There was not very much performative content in the immediate impression of watching a film. That doesn’t surprise me- it’s very much a film- there were a lot of conversations about the framing of the film in formal terms: shots of hands, bits of bodies, repetition, absence of psychology in it- were very much part of the conversation. There’s little psychological expression in the film- there’s no sense of getting an explanation for the events.
At the start there was a sense of uncertainty, really, about how to start- how to even think about the subject of suicide, for instance, in performative or theatrical terms- so a big content issue. And then the formal issue of the medium. What the film was doing is very hard to translate into performance- it works in a different way.
It was interesting that in the end, none of the students decided to try and imitate the film in any kind of way. They worked quite well at taking something from a film but not letting it warp into a performance. That was my concern- I wasn’t interested in a representation of the film.
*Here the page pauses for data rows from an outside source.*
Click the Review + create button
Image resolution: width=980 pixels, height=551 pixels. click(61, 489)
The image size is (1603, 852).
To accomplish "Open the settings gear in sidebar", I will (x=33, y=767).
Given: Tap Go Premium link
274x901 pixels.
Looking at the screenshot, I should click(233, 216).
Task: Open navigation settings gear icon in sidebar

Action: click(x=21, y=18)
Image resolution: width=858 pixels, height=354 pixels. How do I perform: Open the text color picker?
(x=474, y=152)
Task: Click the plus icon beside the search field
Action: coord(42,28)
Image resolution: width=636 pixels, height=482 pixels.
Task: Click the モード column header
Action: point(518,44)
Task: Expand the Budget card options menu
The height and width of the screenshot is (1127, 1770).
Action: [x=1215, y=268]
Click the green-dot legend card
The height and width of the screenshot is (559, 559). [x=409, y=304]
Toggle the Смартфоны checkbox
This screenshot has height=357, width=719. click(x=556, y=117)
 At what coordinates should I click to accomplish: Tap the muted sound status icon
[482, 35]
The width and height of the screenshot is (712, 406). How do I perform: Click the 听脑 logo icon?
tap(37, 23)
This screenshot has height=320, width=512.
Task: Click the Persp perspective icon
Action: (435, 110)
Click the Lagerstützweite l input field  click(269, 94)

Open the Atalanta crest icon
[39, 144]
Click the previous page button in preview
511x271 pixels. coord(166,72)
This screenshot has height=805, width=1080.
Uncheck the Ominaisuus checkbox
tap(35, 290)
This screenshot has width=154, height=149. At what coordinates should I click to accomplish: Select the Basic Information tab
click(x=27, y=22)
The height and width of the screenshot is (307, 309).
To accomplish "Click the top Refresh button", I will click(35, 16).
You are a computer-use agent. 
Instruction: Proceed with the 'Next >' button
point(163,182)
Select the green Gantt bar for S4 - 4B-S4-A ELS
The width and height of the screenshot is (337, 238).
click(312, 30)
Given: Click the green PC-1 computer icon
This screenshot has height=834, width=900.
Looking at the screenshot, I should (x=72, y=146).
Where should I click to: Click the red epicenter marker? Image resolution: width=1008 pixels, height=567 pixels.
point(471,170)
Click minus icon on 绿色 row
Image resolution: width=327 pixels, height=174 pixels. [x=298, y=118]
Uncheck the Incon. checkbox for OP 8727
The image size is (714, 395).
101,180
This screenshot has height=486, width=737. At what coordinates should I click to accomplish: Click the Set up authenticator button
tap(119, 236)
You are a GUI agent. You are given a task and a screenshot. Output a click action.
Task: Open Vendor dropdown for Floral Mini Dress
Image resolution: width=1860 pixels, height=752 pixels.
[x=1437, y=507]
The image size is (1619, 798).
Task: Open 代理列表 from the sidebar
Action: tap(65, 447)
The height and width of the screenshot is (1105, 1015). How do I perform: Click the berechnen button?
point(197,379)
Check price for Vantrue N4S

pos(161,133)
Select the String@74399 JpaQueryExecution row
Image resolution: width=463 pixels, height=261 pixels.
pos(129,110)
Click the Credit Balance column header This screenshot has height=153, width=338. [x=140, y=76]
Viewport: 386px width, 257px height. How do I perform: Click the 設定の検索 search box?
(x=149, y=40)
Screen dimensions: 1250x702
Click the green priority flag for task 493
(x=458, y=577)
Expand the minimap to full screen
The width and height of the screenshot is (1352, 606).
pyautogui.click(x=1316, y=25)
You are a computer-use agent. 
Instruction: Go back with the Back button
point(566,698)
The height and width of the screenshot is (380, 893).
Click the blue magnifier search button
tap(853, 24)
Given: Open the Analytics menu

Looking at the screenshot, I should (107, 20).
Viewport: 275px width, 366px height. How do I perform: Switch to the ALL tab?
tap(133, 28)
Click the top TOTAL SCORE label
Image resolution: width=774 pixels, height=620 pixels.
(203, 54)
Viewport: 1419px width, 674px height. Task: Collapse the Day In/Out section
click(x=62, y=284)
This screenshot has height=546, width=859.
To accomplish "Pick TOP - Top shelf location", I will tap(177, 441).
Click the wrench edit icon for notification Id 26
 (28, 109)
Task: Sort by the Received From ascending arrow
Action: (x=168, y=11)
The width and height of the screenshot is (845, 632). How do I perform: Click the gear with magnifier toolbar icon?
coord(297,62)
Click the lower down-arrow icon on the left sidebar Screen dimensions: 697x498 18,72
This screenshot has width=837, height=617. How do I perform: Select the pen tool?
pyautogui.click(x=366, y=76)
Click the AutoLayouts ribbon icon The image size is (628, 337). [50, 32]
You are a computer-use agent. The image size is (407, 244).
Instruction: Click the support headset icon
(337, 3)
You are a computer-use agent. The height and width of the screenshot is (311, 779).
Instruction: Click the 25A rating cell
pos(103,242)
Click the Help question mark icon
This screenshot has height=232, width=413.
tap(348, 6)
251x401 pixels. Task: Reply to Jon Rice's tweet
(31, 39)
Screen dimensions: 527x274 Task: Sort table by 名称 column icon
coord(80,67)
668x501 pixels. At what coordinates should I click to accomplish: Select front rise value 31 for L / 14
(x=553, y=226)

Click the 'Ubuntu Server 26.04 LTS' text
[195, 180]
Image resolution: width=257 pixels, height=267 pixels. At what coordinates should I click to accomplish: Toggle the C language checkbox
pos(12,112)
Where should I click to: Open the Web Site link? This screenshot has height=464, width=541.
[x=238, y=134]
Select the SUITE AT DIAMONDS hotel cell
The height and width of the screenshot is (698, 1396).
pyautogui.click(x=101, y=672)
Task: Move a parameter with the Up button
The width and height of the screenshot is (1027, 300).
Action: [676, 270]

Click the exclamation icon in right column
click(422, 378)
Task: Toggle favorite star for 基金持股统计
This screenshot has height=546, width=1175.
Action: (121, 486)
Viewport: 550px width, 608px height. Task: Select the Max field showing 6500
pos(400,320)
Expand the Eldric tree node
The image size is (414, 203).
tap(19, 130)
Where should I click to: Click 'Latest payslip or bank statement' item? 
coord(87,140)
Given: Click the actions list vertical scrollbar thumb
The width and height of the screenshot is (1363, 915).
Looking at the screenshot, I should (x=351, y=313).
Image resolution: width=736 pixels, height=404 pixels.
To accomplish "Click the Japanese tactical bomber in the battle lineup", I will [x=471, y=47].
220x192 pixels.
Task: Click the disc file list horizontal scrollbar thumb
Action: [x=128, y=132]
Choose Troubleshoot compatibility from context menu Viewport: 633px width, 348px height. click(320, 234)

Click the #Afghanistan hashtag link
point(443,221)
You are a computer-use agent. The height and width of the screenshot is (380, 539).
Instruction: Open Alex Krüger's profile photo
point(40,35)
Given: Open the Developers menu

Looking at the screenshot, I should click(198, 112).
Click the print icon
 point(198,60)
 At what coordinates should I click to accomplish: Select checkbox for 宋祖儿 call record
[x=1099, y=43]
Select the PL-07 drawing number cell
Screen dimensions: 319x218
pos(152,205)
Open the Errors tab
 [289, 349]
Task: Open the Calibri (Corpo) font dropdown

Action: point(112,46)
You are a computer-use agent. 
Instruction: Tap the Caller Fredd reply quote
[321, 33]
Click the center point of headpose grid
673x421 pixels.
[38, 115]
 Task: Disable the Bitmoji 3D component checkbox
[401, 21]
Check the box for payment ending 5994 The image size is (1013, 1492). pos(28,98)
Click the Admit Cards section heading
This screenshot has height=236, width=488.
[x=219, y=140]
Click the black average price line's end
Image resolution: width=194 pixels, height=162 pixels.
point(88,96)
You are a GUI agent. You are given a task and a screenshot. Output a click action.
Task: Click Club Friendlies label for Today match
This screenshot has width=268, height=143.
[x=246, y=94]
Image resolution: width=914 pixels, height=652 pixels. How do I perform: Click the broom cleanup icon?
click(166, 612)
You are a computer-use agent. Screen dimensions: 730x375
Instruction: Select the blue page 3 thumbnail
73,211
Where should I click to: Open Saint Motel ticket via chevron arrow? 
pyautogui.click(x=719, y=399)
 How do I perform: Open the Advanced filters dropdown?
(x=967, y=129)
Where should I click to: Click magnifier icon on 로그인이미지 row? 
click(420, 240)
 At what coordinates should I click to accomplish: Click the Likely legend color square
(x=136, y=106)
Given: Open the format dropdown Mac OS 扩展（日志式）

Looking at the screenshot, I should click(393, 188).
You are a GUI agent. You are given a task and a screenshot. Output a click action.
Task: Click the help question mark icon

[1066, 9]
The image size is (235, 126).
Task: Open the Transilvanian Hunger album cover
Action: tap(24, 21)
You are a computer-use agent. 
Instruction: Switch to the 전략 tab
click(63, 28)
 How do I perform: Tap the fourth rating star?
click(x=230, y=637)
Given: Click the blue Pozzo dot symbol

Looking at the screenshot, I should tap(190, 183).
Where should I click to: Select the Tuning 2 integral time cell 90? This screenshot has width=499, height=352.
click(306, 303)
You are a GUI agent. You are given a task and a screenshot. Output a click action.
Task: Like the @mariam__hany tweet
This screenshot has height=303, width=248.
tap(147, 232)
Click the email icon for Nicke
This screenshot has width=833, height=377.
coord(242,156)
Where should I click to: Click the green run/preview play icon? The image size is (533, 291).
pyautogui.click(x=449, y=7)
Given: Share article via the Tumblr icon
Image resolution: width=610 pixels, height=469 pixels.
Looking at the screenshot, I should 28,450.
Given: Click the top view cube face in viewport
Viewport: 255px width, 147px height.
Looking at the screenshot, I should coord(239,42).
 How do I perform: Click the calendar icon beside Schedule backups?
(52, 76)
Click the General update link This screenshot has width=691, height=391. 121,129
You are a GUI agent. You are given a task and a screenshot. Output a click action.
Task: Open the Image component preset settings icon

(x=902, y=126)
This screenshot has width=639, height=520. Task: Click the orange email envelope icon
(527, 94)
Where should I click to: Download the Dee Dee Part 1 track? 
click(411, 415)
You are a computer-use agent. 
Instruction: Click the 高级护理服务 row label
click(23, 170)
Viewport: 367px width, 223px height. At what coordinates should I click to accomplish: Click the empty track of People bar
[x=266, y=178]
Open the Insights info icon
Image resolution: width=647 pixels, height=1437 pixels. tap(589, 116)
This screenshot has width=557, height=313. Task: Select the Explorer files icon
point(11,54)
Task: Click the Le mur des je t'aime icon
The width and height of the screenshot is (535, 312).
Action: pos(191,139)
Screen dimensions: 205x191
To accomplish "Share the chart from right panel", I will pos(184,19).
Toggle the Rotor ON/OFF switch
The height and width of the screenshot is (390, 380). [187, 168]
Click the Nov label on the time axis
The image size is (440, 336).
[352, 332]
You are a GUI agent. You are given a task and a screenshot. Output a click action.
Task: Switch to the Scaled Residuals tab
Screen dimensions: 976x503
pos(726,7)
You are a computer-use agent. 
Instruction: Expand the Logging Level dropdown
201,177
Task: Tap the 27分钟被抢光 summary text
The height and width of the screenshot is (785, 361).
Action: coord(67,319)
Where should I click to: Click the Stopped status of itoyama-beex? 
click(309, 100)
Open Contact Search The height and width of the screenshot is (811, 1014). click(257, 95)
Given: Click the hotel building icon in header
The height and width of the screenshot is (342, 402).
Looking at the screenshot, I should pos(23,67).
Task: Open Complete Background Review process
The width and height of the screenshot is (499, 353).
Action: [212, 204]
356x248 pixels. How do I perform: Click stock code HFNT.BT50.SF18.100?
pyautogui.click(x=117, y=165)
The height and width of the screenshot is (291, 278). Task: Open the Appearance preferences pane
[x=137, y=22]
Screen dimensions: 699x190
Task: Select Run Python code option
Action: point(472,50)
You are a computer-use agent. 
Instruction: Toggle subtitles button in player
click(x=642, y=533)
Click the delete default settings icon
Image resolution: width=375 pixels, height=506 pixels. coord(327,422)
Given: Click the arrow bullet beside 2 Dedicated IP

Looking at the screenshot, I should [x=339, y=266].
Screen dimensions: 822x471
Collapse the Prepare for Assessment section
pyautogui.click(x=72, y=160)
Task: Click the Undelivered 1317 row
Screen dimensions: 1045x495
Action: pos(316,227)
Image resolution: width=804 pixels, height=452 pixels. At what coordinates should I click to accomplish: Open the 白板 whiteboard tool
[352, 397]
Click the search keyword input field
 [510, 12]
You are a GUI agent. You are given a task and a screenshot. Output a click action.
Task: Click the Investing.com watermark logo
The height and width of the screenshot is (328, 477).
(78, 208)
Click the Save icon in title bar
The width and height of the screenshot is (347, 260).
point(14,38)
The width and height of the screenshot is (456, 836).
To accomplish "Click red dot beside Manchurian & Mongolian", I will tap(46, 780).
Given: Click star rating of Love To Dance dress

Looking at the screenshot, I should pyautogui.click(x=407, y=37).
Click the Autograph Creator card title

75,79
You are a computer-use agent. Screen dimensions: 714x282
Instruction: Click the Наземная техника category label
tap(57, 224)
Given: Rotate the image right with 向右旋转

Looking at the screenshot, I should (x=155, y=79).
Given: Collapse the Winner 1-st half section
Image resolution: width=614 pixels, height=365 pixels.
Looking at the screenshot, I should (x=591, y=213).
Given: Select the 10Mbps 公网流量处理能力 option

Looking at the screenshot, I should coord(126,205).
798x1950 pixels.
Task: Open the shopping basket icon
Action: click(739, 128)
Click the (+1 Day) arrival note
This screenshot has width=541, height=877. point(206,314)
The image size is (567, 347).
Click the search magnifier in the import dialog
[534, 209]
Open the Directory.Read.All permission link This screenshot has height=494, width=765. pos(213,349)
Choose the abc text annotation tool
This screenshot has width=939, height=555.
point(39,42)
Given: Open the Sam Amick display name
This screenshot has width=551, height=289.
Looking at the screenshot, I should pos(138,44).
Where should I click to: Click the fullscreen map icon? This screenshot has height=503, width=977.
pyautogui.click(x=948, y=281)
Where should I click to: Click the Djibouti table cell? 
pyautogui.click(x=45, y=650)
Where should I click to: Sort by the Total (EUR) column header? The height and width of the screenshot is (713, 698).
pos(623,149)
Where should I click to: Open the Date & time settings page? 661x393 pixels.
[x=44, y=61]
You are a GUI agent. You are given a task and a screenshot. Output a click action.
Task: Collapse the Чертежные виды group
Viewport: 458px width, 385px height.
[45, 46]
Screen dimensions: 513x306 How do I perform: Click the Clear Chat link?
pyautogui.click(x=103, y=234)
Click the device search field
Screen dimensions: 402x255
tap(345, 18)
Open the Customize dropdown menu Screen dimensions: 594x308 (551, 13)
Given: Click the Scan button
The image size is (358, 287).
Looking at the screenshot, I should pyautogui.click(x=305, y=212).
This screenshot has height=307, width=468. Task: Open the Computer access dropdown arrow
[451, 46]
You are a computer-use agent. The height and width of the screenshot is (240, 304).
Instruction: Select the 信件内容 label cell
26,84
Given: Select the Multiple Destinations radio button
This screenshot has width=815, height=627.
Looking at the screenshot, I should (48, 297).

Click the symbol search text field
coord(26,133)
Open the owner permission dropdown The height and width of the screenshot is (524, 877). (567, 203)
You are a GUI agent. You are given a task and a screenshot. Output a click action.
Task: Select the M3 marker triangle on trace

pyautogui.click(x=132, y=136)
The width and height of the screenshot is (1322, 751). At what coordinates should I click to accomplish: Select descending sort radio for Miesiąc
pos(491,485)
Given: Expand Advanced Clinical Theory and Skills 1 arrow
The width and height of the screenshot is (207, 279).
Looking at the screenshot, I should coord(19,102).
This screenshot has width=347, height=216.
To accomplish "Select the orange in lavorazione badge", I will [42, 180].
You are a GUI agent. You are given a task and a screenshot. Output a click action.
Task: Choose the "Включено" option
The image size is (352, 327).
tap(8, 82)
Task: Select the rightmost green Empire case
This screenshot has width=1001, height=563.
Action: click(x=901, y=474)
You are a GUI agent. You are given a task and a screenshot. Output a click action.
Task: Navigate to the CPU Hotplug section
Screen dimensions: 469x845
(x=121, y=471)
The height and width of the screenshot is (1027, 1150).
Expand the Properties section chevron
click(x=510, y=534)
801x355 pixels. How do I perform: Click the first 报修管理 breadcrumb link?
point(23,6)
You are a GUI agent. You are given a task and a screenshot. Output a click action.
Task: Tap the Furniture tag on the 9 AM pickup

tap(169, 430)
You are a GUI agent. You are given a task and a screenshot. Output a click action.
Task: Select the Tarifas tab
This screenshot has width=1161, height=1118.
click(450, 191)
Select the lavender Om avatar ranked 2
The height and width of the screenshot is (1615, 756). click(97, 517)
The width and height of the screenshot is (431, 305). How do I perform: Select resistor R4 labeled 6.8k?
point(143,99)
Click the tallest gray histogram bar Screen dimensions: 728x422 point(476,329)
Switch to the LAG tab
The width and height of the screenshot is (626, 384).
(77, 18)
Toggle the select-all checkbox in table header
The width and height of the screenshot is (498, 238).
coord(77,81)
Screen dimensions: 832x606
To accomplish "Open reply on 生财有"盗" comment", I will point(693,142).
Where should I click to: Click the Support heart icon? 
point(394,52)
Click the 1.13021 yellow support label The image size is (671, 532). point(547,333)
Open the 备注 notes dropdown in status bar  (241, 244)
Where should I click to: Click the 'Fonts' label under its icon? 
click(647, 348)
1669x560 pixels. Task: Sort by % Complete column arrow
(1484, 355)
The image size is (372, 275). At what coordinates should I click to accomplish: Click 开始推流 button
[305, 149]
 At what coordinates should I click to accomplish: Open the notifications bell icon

DD: Do you feel that the film has dramatic elements which are quite problematic to represent onstage? Suicide, destruction, death… Did you find that became a problem to solve?
JMS: Yes. In some ways, representing suicide onstage has to emerge out of a narrative, out of character motivation and so on. It’s a completely different tradition than I was working in, and the students were working in. Representation per se wasn’t part of what we were trying to do- we weren’t interested in believable characters or representation of suicide- but the kind of notion of frustration. The film has formal structures- the sheer boredom of it, the fact that almost nothing happens- which bring that sense of ennui out. That is a formal device Haneke uses, which is not about representation in terms of plot development- this allows you to work with performance exercises which were quite old, from the seventies- but in some ways I think theatre has got less radical- they seemed very appropriate in many ways.
DD: What were the exercises?
JMS: They were formal exercises, rule based. You can use these simple rules to make things happen. You don’t have to do predetermined things, but there is a minimal, restrictive aspect to the work. The primary sense for someone watching is to see something played out and developed, a game, and you get to understand the structure of the game. Choices are then not arbitrary. Normally, choices on a stage have to be driven by plot device or character, yet this has nothing to do with character or plot- this was an interesting connection in relation to the film. The kind of exercises we worked with definitely produced meaningful work, in the sense that you can apply meaning when you watch it - that’s one aspect of the film, it teases you into suggestion. In the end, you’re left asking questions. Of course there’s no real answer. The exercises were also relevant to the kind of work I do- I wanted to teach them what I practically knew.
DD: So was it a good way for them to build a vocabulary with which to explore the film, whether formally or thematically?
JMS: That was the idea. There were reactions from some students who found the exercises unsatisfying, because they felt empty, they weren’t meaningful. This is partly the zeitgeist in contemporary theatre- people are searching for content. Why? The world is full of content, you just have to breathe in and you’ll be full of it. Some people felt disturbed by the empty exercises- they weren’t about expressing meaning, the meaning was there in the eye of the beholder, not the mind of the doer.
DD: Was the cinematic context of looking behind the glass affective to the performance?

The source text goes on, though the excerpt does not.